━━━━━ Given text
# [2007] Grand Crowne Points



## bigk47 (Jul 29, 2007)

I have not seen any mention of the points at Grand Crowne In Branson. We have used our points there very easily to book into Hawaii and Las Vegas. Just wondered if anyone else on here has points at this resort.


----------



## JoeMO (Jul 30, 2007)

*Thanks for the info*

bigk47, 

Thanks for the info on the GC in Branson.  Are you referring to the Surrey Grand Crowne Resorts?  This resort also included Surrey Townhomes and the Carriage Place?

I own a non points 3 bed week at the Carriage Place.  I have been considering converting it to points and/or buying a points week.  I think that the older units that were sold are not part of the points program, just the ones sold in the last few years.  

We were in Branson a couple of months ago.  I sat down with a salesman I had talked to on the phone and we discussed converting and/or buying some points.  I had told him up front that I just wanted some info and that I would possibly buy at some future date.  Once he realized that I wasn't going to buy today he got rude and insulting.  

I am still interested in trading in my weeks resort for a points resort.  They will give you credit for weeks resorts that you own towards a points week.  I am still considering buying some more weeks on ebay and then trading them in for points.  The salesman told me they were good traders.  I am glad you confirmed that.  He also told me that they will rent them for you if you have enough points, but you had to have over 375,000.  Do you split your points and trade for multiple weeks.  They really do have some nice features in this program.

Thanks, 
Joe


----------



## JoeMO (Aug 5, 2007)

*Marriott?*

bigk47, 

Have you ever traded your points for a Marriott?

Thanks, 
Joe


----------



## bigk47 (Aug 17, 2007)
━━━━━━━━━━
━━━━━ Provided information
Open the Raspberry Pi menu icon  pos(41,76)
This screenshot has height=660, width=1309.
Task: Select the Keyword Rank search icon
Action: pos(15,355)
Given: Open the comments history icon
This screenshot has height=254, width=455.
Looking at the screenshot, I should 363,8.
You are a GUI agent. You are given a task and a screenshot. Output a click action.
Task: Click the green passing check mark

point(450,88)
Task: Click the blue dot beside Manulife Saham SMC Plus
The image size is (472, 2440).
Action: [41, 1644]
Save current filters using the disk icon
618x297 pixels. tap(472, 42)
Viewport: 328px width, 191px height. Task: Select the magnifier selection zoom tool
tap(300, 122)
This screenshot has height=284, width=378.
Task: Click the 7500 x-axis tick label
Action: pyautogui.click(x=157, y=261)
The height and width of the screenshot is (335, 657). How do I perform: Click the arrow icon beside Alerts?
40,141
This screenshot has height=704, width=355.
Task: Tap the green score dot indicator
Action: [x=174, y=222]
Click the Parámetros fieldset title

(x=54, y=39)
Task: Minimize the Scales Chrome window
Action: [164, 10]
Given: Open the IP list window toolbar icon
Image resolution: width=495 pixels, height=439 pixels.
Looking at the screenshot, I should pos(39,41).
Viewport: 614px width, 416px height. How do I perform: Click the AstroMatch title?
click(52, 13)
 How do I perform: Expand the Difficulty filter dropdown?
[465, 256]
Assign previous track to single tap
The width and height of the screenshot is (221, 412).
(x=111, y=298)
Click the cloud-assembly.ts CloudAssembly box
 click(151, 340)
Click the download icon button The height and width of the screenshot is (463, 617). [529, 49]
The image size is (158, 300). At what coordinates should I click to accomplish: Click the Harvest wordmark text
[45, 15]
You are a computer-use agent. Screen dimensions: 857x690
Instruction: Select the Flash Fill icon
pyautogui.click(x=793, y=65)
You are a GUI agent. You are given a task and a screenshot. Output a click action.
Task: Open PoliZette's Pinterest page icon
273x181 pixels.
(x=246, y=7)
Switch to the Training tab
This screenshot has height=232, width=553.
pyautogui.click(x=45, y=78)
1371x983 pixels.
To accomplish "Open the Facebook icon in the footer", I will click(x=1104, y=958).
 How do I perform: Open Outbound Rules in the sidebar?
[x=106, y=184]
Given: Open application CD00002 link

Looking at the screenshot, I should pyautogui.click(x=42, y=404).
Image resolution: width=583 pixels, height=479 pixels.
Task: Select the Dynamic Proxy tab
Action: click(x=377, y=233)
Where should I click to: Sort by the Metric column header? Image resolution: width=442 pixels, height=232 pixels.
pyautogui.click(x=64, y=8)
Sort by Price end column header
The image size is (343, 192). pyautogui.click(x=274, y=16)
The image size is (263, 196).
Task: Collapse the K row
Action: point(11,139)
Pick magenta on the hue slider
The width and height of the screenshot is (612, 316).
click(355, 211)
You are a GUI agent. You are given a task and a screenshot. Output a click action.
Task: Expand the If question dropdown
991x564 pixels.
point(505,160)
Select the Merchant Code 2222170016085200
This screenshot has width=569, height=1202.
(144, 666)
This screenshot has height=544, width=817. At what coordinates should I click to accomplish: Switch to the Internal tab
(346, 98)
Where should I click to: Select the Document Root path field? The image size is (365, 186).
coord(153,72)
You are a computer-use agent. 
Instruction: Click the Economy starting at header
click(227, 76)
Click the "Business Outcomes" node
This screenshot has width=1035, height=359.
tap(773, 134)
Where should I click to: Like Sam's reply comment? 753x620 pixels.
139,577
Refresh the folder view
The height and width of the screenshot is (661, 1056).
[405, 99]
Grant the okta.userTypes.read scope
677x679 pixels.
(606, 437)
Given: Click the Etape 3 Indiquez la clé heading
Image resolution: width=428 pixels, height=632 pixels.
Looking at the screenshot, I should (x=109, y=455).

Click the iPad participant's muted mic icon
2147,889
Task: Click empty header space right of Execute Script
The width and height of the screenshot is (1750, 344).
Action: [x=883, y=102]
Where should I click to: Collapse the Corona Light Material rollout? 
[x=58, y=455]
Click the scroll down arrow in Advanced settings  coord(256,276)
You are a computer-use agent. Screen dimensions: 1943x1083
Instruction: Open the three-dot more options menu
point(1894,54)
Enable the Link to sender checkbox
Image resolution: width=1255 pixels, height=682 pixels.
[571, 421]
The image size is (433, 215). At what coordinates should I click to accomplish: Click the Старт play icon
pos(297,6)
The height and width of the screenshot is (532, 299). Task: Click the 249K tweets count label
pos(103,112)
━━━━━━━━━━
=== Task instructions ===
Reproduce the part of the Grand Crowne points thread starting with "I own a non" and going on through "last few years.".

=== Solution below ===
I own a non points 3 bed week at the Carriage Place.  I have been considering converting it to points and/or buying a points week.  I think that the older units that were sold are not part of the points program, just the ones sold in the last few years.